Multi-round interview. <-- why?
The selling point
Your pool of candidates is your strength. You want to have the most candidates. It's horrible when you want to hire somebody that you are unable to find a candidate, and it happens, a lot of times, especially for specialist jobs.
Be fast and personal. For example, X company wants to hire a new HVAC technician. If you spend an hour per candidate, then you could interview at most 8 candidates per day. Time is ticking and most likely the company wants the candidate for yesterday. Instead, if you do a 15-minute interview, then you could interview more than 30 candidates per day. So, in a single day, you can make a decision and everybody will be happy: your company, you, and the candidate. And don't forget to contact the rejected candidates. Remember, they are your strength. Even the rejected ones could be useful in the future, including cheaters/liars.
How to do a good interview.
Be personal and humble. Offer him/her something to drink. That is not a position, that is a strategy.
Ask the regular questions, but remember, to be fast and short.
Ask technical questions. Are you clueless about the job? It is not a problem. Just ask who asks the job for a couple of questions or go for the Internet. For example, to hire an HVAC technician. What the hell is HVAC? Go to the internet and see it by yourself. Example the next image: So, an HVAC technician is required to use tools, work in the ceiling, use safety measures, and maybe a certification. You have a lot of questions.
Remember: you are the interviewer, so the candidate must explain their job. For example: the HVAC: "So, you use a gauge thing tool, what does it do?
Bad answer: I don't know... (or a short and generic answer).
Good answer: That is a pressure meter, it does... (the more technical the answer, then the better the candidate, why? If the candidate loves his job, then it is exactly who you want to hire, and he or she will talk alot about it). Later you can check its validity on the Internet.
Ask personal questions. Just keep it professional. Some questions can be considered as "illegal". but you must ask for it regardless of its legality. Just ask politely and voluntarily. YOU MUST ASK FOR IT.

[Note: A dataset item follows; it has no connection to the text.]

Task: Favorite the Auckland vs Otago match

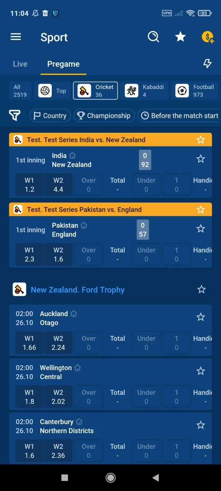Action: point(201,317)
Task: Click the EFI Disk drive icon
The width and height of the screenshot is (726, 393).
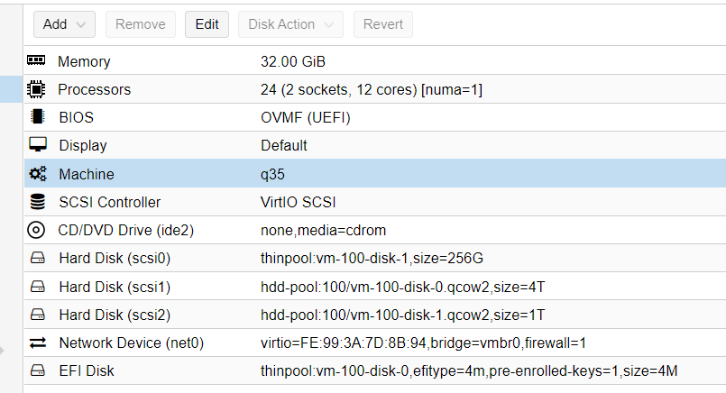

You must look and his/her face.
Ask a cueball question: It is because you want to weed out cheaters. Example: "Do you know the brand of HVAC Texan-Star?". (that company does not exist, so any question other than "I don't know" or "there are many companies", is invalid.)
If you have +1000 candidates, then you WILL NOT INTERVIEW them all. Nobody does but when many interviewers claim they do. It is a lie. Nobody will read 1000 resumes. So, pick the first 100 and do your job.
Now, if you really want to interview +1000 candidates (for example to hire 200 workers for a new Mall), then use technology. Add a Google Forms (or Microsoft Forms), ask them to fill the form (make it simpler), and save the info on a sheet. Then, filter, filter, and pick your candidates.